As mentioned already, random number generation is used in cryptography to make something as secure as possible. While the numbers being random is essential, ensuring they are in a random order is equally as important.
A password that reads 25 09 93 46 looks random enough unless you figure out 25 and 09 and realize it could be a birth date. Then hackers can start making assumptions about the other numbers and what order they could be in.
RNG is particularly important in video games. Loot chests in games are common, and one chest can be assigned loot at any point. Assets like loot, weapons, and enemies are, in basic terms, assigned a number.
This loot changes every game and player because RNG assigns the numbers (loot, weapons, etc.) to different chests each time. You’ll often hear streamers and other gamers talk about the “RNG Gods” helping them out.
The biggest problem that people have with RNG in gaming is that it is both necessary and can also be a killer.
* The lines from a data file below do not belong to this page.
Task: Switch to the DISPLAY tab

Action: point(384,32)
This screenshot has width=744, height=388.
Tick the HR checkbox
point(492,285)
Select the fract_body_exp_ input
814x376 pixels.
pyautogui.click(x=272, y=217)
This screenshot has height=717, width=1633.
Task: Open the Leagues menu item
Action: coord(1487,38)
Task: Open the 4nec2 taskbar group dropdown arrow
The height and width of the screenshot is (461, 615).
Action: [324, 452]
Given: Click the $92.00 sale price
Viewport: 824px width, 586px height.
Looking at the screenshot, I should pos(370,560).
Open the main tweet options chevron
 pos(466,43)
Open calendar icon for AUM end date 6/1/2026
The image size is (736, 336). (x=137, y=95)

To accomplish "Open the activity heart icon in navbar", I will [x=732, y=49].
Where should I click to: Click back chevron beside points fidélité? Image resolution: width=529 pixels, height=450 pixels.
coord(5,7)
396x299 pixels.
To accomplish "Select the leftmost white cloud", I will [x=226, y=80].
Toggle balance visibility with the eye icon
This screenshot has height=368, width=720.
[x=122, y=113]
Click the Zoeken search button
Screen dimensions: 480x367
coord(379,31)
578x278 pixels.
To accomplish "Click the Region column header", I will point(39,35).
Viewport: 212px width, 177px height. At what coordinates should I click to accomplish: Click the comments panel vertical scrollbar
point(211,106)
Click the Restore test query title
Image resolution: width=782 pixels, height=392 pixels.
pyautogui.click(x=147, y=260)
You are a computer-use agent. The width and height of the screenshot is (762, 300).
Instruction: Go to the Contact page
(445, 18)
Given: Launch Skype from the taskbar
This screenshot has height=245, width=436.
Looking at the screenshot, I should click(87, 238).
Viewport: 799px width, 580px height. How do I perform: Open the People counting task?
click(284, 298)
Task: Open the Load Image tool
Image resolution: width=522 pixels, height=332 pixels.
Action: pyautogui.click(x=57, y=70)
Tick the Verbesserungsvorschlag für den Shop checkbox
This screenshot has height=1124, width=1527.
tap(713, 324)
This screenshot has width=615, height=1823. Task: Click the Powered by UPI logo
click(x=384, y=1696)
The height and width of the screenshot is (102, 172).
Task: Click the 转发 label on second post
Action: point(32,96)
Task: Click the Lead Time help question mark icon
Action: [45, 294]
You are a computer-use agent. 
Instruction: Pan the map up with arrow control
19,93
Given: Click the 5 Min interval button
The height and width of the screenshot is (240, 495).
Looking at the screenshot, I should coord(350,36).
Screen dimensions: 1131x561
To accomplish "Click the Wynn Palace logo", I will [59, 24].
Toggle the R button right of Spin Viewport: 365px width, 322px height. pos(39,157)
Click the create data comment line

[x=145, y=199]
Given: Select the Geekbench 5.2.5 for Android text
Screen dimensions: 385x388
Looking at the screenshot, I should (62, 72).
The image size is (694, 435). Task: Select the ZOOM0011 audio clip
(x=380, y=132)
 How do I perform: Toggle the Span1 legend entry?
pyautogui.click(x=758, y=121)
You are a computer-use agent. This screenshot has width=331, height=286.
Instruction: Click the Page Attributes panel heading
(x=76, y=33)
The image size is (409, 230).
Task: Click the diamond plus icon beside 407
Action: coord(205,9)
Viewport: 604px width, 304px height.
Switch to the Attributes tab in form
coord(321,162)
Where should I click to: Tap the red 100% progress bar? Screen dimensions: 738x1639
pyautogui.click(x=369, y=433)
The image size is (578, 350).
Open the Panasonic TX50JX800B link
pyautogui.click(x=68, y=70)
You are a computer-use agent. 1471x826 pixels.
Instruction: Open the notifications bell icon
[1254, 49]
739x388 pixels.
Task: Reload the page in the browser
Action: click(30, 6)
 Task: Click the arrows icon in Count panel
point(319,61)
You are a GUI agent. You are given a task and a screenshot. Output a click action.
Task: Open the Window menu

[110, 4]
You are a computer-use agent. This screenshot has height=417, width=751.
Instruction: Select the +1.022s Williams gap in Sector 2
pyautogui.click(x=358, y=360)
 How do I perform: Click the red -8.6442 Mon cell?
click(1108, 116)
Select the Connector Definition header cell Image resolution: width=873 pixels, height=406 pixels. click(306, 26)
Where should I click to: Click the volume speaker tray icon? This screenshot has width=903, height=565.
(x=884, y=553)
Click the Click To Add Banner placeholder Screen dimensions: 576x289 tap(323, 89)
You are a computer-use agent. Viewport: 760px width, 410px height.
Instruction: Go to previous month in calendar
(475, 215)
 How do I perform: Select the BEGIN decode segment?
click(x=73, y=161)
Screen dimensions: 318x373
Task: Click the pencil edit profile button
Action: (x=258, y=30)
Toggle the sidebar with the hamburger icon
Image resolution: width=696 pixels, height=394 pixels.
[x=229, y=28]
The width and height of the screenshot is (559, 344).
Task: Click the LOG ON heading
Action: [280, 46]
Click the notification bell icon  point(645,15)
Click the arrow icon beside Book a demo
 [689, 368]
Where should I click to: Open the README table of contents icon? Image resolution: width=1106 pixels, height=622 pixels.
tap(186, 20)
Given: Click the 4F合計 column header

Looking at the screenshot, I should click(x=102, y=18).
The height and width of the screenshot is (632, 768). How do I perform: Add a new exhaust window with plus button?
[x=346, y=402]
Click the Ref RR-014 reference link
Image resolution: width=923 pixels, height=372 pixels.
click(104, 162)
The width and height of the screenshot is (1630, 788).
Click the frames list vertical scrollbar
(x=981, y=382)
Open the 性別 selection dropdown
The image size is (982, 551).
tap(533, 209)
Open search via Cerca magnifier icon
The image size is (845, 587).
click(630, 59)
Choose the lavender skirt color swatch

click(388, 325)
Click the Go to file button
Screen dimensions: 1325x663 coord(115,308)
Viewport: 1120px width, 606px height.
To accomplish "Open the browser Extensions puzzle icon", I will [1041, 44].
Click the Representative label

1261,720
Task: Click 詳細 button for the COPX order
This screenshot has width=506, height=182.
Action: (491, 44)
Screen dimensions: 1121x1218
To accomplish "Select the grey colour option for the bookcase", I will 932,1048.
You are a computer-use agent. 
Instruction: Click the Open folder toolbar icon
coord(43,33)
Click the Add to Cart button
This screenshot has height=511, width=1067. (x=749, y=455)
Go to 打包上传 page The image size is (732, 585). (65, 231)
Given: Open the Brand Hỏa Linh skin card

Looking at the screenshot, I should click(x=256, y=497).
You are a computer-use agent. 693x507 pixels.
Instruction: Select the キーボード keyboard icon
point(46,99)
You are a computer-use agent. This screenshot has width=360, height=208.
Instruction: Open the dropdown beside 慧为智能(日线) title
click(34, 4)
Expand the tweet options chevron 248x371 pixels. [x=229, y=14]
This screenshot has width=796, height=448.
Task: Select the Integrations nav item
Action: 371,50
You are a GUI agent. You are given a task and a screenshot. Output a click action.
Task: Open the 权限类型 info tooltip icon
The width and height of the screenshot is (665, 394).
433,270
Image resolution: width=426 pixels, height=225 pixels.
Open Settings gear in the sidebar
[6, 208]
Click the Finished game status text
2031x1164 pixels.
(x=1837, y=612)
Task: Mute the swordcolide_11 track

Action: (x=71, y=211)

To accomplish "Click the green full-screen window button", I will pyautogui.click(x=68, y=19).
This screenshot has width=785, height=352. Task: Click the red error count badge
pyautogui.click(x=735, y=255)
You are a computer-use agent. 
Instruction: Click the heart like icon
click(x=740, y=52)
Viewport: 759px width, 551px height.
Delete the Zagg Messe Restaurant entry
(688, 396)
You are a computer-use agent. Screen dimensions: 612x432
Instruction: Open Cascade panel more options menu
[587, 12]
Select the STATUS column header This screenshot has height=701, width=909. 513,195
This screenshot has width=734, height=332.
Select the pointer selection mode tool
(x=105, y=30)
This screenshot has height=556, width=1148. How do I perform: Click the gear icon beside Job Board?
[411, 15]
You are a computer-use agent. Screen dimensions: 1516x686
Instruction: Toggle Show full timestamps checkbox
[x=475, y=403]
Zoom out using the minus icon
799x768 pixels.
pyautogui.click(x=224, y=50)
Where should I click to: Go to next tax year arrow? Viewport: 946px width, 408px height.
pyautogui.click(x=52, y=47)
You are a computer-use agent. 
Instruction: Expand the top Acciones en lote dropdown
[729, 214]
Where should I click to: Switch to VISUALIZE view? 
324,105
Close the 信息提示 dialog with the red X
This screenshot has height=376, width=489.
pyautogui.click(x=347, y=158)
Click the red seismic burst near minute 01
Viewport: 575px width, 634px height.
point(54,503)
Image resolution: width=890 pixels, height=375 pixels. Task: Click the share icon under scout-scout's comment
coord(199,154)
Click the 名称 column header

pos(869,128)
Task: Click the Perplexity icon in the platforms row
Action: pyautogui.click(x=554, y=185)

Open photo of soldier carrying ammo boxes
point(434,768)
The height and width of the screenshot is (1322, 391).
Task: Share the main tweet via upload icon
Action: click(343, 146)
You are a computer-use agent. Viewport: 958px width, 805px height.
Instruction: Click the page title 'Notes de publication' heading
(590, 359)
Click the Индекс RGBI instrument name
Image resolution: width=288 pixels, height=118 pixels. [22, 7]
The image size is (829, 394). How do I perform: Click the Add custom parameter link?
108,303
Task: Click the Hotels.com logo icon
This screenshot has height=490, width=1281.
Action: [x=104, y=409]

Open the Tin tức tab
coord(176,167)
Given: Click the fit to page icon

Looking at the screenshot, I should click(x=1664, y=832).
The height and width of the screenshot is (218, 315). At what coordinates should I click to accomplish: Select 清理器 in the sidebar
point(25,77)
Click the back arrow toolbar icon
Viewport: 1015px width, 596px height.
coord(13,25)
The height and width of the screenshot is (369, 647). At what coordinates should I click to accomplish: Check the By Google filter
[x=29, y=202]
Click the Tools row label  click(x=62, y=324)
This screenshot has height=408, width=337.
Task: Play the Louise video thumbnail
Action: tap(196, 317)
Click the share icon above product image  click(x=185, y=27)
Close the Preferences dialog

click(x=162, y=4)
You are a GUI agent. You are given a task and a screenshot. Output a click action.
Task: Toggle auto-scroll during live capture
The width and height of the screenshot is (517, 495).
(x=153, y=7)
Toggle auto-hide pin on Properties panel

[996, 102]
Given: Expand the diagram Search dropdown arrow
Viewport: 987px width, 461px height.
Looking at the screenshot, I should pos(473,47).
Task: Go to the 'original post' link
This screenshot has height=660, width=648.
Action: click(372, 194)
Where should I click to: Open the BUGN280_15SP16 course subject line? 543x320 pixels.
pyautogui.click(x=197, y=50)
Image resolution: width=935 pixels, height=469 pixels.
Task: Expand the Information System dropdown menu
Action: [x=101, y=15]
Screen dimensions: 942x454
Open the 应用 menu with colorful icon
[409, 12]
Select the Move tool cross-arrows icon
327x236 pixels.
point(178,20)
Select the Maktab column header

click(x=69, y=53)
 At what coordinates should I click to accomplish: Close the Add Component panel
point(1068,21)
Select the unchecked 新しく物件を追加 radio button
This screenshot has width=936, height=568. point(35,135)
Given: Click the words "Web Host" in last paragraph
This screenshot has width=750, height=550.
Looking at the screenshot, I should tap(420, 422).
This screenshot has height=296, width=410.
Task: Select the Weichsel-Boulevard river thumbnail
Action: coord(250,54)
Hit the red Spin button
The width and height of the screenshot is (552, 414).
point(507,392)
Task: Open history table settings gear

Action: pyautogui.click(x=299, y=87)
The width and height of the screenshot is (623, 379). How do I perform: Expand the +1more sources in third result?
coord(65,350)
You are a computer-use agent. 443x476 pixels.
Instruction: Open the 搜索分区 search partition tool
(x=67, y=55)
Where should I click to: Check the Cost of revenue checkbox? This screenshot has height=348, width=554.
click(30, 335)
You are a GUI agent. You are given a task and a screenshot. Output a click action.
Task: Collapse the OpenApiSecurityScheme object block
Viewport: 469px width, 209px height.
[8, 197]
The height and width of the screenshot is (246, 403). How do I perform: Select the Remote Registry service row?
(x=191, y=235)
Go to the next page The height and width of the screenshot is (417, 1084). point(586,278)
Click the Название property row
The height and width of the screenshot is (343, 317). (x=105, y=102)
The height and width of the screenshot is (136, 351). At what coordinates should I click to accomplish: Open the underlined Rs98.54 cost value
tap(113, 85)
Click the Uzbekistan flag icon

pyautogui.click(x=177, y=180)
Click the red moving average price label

RNG can be dumbed-down to two people digging for gold; there is a chance that one person can find it after two or three digs, and the other can dig for weeks and find nothing.
This is why gamers hate it; it can undermine any skill or gaming superiority you may have. How many times have you dropped into a game of Warzone, and the only weapons you find are pistols, but every enemy you come across has a modded-out, high-level rifle?
RNG is necessary to ensure the game stays fresh and the in-game events remain random. Imagine the same eight chests in Fortnite always having the same OP guns? The games would be pointless.
In research and science, statistical analysis and theory depend on numbers’ randomness. If the numbers aren’t actually random, you will end up with an unavoidable bias that will leave the study moot.
RNG is an incredibly useful piece of tech that allows for controlled or complete randomness. It is something that humans struggle to do, therefore essential for everything from gaming to statistical studies.